Your answer should consist of each line below that contains the string "Select".
(Information)
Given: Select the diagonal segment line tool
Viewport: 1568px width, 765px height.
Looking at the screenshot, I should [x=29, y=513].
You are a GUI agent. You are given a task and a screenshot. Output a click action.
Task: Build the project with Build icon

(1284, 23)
(End Information)
(Information)
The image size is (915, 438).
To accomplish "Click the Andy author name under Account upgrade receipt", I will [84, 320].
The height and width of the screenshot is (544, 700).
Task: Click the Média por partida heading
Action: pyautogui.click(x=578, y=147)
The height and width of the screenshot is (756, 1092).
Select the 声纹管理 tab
(End Information)
> **Expected answer**
Given: Select the diagonal segment line tool
Select the 声纹管理 tab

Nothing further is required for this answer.